I have the green light from 'she who shall be obeyed' to push on with my new 1500 x 450 x 450 tank (not the typical 600mm width I know, but I have limited room width available). Normally I'm pretty creative and solution orientated, but I'm struggling to visualise a layout for this new tank.

I have the following initial loose objectives in mind:

I'm planning for it to be a nature style, and very heavily planted, but I'm open to some small area(s) of sand maybe.
The tank will be regularly viewed from the right hand end in addition to the front, so that needs to built into the scape design (and is one of the main areas I'm struggling with) - I can't have soil and plants pressed high up against the glass at that end for example.

I'm aiming for lots of individual areas of interest, plenty of places the fish can swim through, and around, and interact with.
Though the tank is a lot larger than my current 60 litre, I want to try and maintain the same 'scale' as the small tank, not just have hard scape items, plants and fish that get larger and scale up with the tank size. All my livestock will be smaller/nano species, and my plant choices will be small leaf species. I want to maintain the miniature underwater world look of my 60 litre but more or it spread over a 1500mm tank length if that makes sense.
With the above in mind, I'm therefore hoping you guys can give me some inspiration and post up some images of your favourite longer tank layouts (doesn't have to be exactly 1500mm can be longer or shorter). Feel free to post anything you like the look of, and let me know why you like that particular layout. Thanks in advance!


----------



## howanic (9 May 2020)

I don’t have any examples, but I think if I were scaping a very long tank, I’d maybe try to split it up into islands. Each one would be similar to scaping a standard 60 or 90 so scale and things would hopefully not be an issue. Each island would be treated as an individual scape, but by using the same hardscape materials and plants they would all relate to each other and become one. You could join them with carpet plants or have open sandy areas. Hopefully this would solve your end view issue too. 

Not sure if that makes any sense though. 

I think the ultimate example of this is Amano’s 40m tank in Portugal, but I’ll try to find some pics of smaller tanks


----------



## Wookii (9 May 2020)

I'll kick off with some I've come across already:






I particularly like the sand in the front right corner (that might work well with my tank given the two viewing sides requirement) and the way it leads the eye into the scape.
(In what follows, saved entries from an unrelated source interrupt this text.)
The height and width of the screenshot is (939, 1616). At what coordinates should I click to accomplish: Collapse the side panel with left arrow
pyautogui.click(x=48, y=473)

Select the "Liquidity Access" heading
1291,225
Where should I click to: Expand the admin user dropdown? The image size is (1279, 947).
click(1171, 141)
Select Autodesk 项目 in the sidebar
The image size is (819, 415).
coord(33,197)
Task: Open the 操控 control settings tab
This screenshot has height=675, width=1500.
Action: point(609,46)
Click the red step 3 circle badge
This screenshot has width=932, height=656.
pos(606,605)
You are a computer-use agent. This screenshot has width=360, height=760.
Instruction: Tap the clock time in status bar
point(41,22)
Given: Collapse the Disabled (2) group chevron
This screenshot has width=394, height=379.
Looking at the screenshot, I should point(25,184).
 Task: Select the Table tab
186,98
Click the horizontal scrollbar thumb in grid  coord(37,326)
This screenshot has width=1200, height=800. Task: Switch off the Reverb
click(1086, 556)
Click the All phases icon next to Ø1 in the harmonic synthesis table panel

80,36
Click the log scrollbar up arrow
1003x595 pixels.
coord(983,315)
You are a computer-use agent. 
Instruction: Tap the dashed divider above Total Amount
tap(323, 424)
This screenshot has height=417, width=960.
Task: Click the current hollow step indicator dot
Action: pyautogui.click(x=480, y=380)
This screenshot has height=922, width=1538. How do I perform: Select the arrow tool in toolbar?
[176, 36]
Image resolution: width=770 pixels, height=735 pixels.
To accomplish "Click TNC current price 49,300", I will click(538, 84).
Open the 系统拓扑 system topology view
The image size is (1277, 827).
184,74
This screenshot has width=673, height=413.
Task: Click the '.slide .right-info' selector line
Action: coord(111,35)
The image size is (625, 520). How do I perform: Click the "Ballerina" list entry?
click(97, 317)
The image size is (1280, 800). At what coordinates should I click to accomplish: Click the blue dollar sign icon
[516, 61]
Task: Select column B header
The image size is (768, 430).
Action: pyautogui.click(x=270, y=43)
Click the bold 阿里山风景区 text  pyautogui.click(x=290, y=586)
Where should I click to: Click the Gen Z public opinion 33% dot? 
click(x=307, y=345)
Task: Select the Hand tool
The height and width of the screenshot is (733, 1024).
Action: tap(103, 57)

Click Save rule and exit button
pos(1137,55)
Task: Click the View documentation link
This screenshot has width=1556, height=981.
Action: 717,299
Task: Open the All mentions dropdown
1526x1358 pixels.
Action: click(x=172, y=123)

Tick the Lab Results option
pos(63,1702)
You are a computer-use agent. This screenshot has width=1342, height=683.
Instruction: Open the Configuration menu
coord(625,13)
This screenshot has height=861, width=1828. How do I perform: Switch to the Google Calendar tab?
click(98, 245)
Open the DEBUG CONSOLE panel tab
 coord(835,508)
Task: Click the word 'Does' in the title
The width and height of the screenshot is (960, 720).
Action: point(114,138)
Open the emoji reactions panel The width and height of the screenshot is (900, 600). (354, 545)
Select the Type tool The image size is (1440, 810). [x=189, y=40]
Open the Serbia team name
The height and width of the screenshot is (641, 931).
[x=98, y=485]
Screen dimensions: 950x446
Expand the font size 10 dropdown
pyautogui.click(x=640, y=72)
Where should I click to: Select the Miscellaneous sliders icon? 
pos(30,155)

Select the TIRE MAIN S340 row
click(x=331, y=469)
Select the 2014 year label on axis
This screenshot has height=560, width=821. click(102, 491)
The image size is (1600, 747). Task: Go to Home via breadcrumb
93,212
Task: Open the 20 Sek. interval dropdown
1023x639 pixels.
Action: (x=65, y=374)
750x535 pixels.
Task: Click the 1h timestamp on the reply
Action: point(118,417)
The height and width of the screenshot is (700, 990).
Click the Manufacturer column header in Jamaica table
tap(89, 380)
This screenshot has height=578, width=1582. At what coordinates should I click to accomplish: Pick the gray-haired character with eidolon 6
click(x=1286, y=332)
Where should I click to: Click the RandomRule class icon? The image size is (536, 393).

On this one I really like the overhanging rock and the 'stepped' sand that adds a lot of depth.


----------



## howanic (9 May 2020)

That second one is stunning. How long is that?


----------



## Wookii (9 May 2020)

howanic said:


> I don’t have any examples, but I think if I were scaping a very long tank, I’d maybe try to split it up into islands. Each one would be similar to scaping a standard 60 or 90 so scale and things would hopefully not be an issue. Each island would be treated as an individual scape, but by using the same hardscape materials and plants they would all relate to each other and become one. You could join them with carpet plants or have open sandy areas. Hopefully this would solve your end view issue too.
> 
> Not sure if that makes any sense though.
> 
> I think the ultimate example of this is Amano’s 40m tank in Portugal, but I’ll try to find some pics of smaller tanks



Thanks. I didn't really want to go the route of small islands surrounded by sand, but you make a good point, they could be linked by lower level planted areas. I do want the scape to look like a continuous unbroken scene , like a slice of river or lake has been inserted in the tank.



howanic said:


> That second one is stunning. How long is that?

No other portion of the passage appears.